#  >  > Gamer's Zone >  >  > The Game Zone >  >  GOD OF WAR CRAZIERS? Give me your thoughts and feelings about the climax storyline?

## Moana

*Hi Gamer's!* 

All Gamer's might have definitely played The recent God Of War for which IGN has given a 10/10 and for which Cory Barlog(The Director) after seeing the reviews on the first day itself burst into tears.
I saw the game play and I was like OMG!! (Krato's voice though :love: ) since I don't have a PS4 I didn't get a chance to play the game, so please give me your feedback's those who have played it.
*THE ENDING* seems to be a little confusing about Krato's wife being a giant.

*Give me your thoughts on this confusing plus heart tearing climax scene video?
*

----------


## Assassin

> *Hi Gamer's!* 
> 
> All Gamer's might have definitely played The recent God Of War for which IGN has given a 10/10 and for which Cory Barlog(The Director) after seeing the reviews on the first day itself burst into tears.
> I saw the game play and I was like OMG!! (Krato's voice though) since I don't have a PS4 I didn't get a chance to play the game, so please give me your feedback's those who have played it.
> *THE ENDING* seems to be a little confusing about Krato's wife being a giant.
> 
> *Give me your thoughts on this confusing plus heart tearing climax scene video?
> *


There is no need to expect someone to feel for you, God of War is an Exclusive release for PS but you can use PSX4 emulator to play in PC too. But you need to buy a controller (That's a great deal I believe for a best ever game) and your PC match up with it's minimum requirements. 

god-war-sad.jpg

----------


## Moana

> There is no need to expect someone to feel for you, God of War is an Exclusive release for PS but you can use PSX4 emulator to play in PC too. But you need to buy a controller (That's a great deal I believe for a best ever game) and your PC match up with it's minimum requirements. 
> 
> god-war-sad.jpg


If I buy a controller can I play it on PC????

----------


## Assassin

> If I buy a controller can I play it on PC????

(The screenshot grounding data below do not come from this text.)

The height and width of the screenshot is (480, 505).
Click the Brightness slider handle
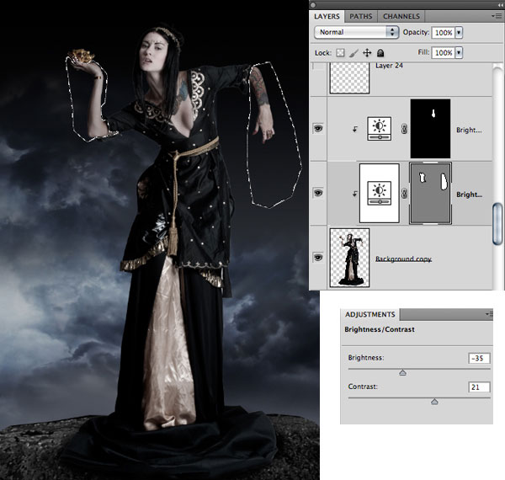click(x=402, y=371)
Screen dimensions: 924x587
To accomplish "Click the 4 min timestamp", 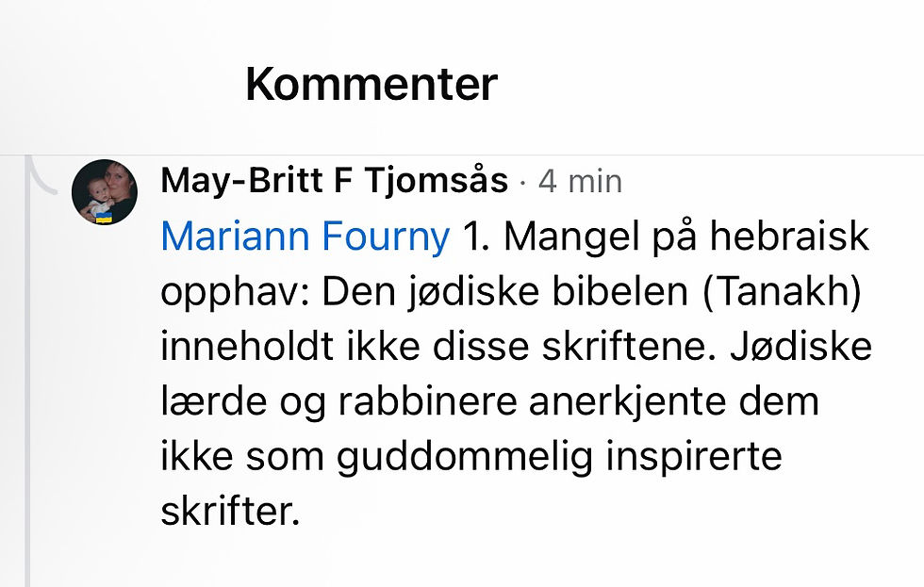I will click(580, 181).
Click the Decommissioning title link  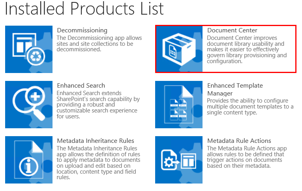coord(82,30)
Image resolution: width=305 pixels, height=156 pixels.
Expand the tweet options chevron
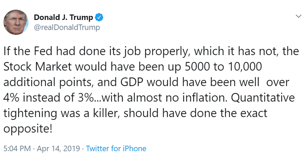(x=297, y=17)
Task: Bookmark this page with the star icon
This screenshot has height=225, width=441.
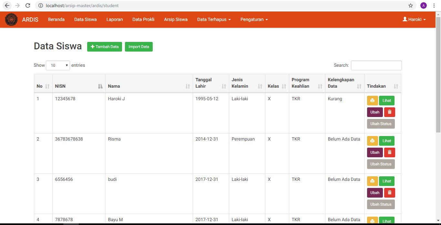Action: (x=411, y=5)
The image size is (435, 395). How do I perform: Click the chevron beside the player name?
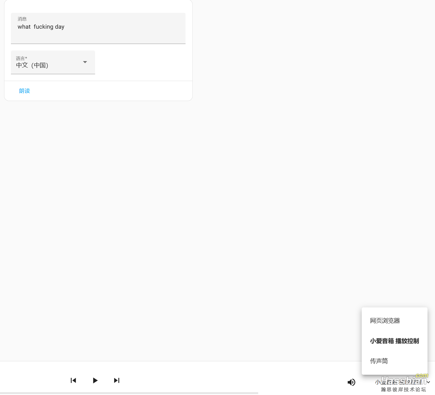point(429,382)
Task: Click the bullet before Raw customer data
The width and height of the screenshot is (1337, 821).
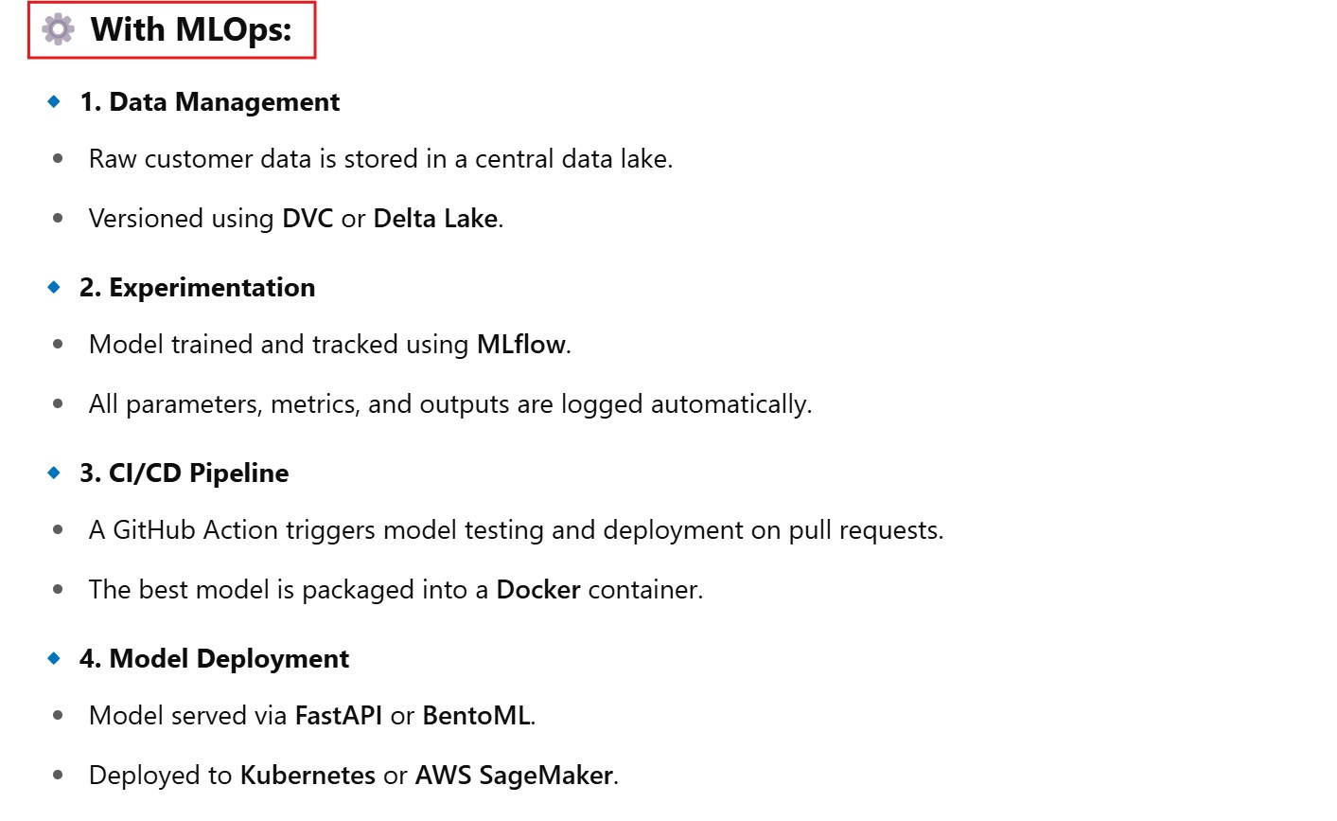Action: 59,159
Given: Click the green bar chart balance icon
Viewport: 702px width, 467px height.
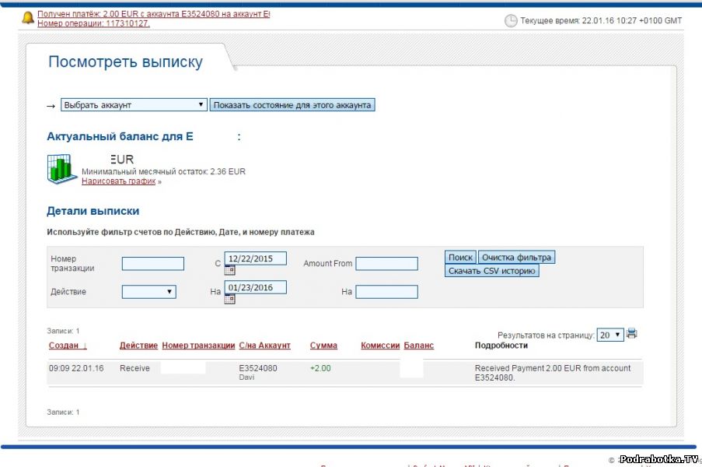Looking at the screenshot, I should (x=61, y=168).
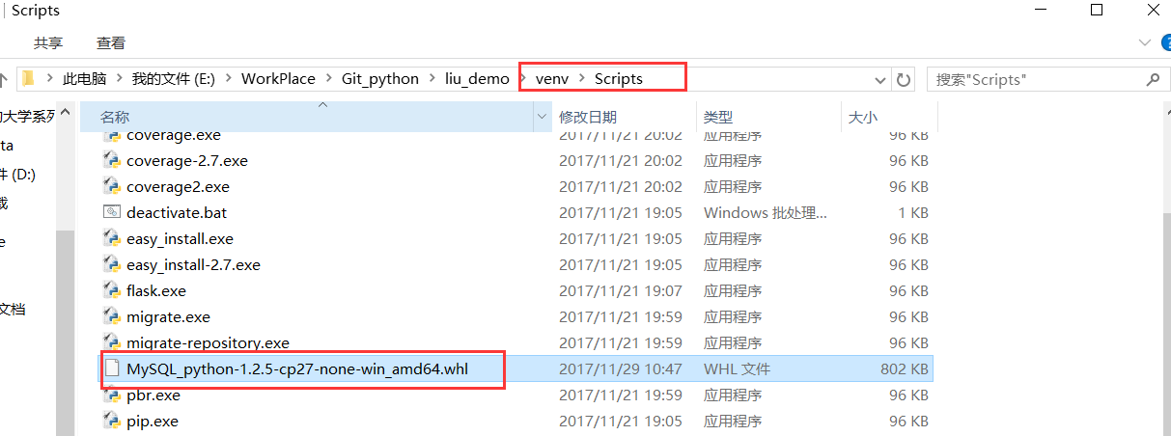Open the 查看 ribbon tab
Image resolution: width=1171 pixels, height=436 pixels.
point(111,43)
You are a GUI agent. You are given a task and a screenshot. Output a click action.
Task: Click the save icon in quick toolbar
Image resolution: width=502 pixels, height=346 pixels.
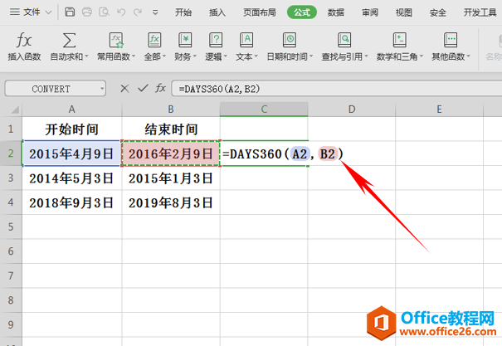point(70,12)
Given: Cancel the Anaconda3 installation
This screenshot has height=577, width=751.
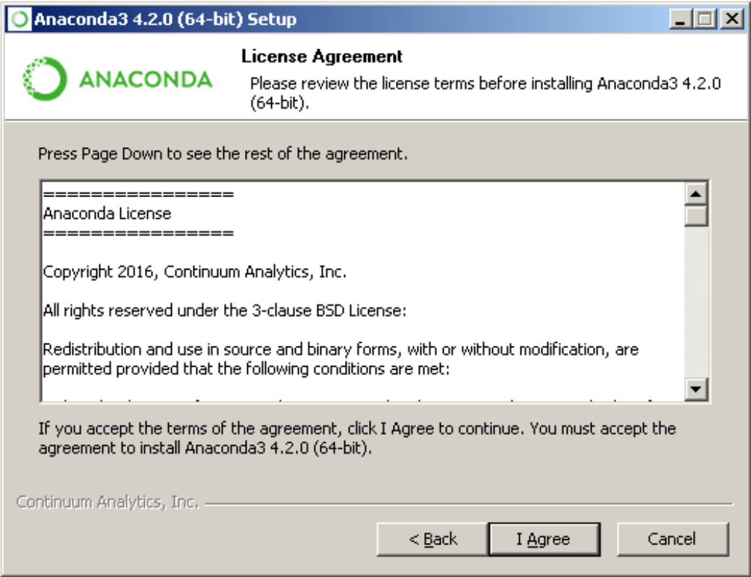Looking at the screenshot, I should tap(672, 539).
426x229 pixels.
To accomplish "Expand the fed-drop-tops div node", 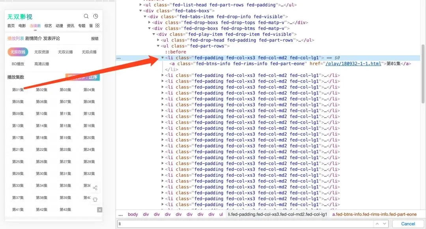I will [149, 23].
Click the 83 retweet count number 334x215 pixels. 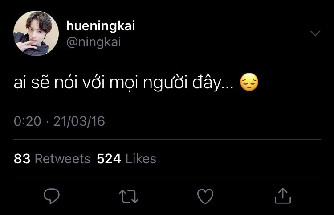(x=22, y=159)
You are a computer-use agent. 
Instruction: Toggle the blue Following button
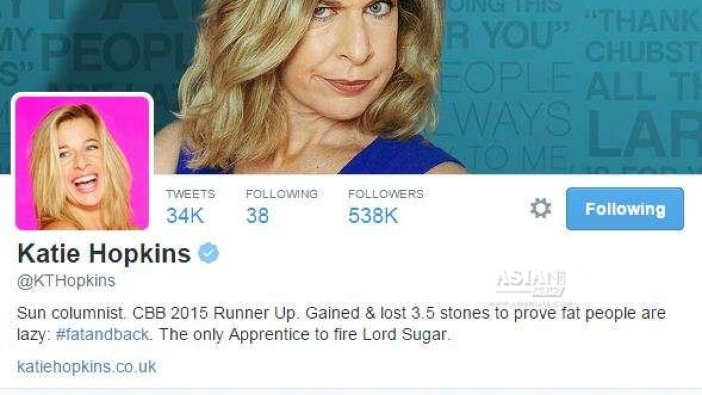(x=625, y=209)
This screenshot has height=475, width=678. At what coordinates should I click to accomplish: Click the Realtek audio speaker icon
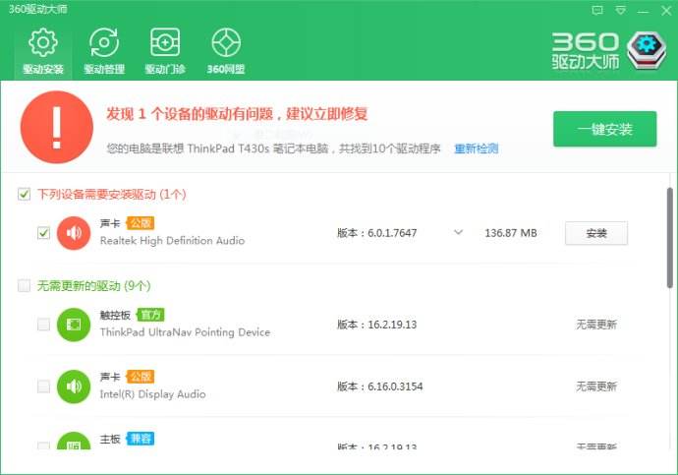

Yes you can, I prefer an Xbox controller, which is most compatible with PC. You can enjoy some other games like Assassins Creed, NFS series, etc also have an option to play using controller. I'm not sure about the FPS working fine even if you use controllers. It's all depend on your graphics card.

----------


## Moana

> Yes you can, I prefer an Xbox controller, which is most compatible with PC. You can enjoy some other games like Assassins Creed, NFS series, etc also have an option to play using controller. I'm not sure about the FPS working fine even if you use controllers. It's all depend on your graphics card.


Could you please send me any links regarding this if you know any?

----------


## Assassin

> Could you please send me any links regarding this if you know any?


Emulator link : *Download
*To buy a gaming Controller : *Amazon 



*

----------


## Moana

> Emulator link : *Download
> *To buy a gaming Controller : *Amazon 
> 
> 
> 
> *


Thanks, friend! :Smile:

----------